▶ [SOURCE EXTRACT]
-*-*-
Single by Kraftwerk

from the album Electric Café
- B-side: "House Phone"
- Released: February 1987
- Genre: Electronic; techno;
- Length: 8:03 (album version); 3:50 (7" remix); 8:12 (12" remix);
- Label: Kling Klang; EMI; Warner Bros.;
- Songwriters: Ralf Hütter; Florian Schneider; Karl Bartos;

Kraftwerk singles chronology
| "Musique Non-Stop" (1986) | "The Telephone Call" (1987) | "The Robots (re-release)" (1991) |

Audio
- "The Telephone Call" on YouTube

= The Telephone Call =

"The Telephone Call" (German: "Der Telefon-Anruf") is a song by the German electronic band Kraftwerk. It was released in 1987 as the second and final single from their ninth studio album, Electric Café (1986). The single was their second number-one on the Billboard Hot Dance Club Play and stayed two weeks at the number-one spot. It is the only Kraftwerk song to feature Karl Bartos on vocals. The versions from the single were remixed by François Kevorkian and Ron Saint Germain.
-*-*-
(Element and text location data)
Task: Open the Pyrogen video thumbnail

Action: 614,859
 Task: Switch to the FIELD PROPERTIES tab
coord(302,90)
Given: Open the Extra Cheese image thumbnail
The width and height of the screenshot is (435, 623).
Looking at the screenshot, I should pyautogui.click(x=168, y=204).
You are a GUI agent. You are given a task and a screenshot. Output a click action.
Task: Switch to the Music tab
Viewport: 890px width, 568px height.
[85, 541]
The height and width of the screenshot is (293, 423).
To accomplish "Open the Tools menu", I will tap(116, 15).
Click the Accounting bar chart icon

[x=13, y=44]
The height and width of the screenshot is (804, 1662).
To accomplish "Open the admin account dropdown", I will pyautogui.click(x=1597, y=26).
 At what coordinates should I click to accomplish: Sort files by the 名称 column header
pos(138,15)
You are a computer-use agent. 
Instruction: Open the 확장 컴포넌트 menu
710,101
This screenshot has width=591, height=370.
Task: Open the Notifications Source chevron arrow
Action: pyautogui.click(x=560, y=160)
-*-*-
▶ [PROBLEMS TO SOLVE]
[a] Copy the passage from the text about "The Telephone Call" from "Kraftwerk singles chronology" up to and including "Ron Saint Germain.".
[b] According to the text about "The Telephone Call", who remixed the versions from the single?

▶ [OUTPUTS IN ORDER]
[a]
Kraftwerk singles chronology
| "Musique Non-Stop" (1986) | "The Telephone Call" (1987) | "The Robots (re-release)" (1991) |

Audio
- "The Telephone Call" on YouTube

= The Telephone Call =

"The Telephone Call" (German: "Der Telefon-Anruf") is a song by the German electronic band Kraftwerk. It was released in 1987 as the second and final single from their ninth studio album, Electric Café (1986). The single was their second number-one on the Billboard Hot Dance Club Play and stayed two weeks at the number-one spot. It is the only Kraftwerk song to feature Karl Bartos on vocals. The versions from the single were remixed by François Kevorkian and Ron Saint Germain.

[b] François Kevorkian and Ron Saint Germain.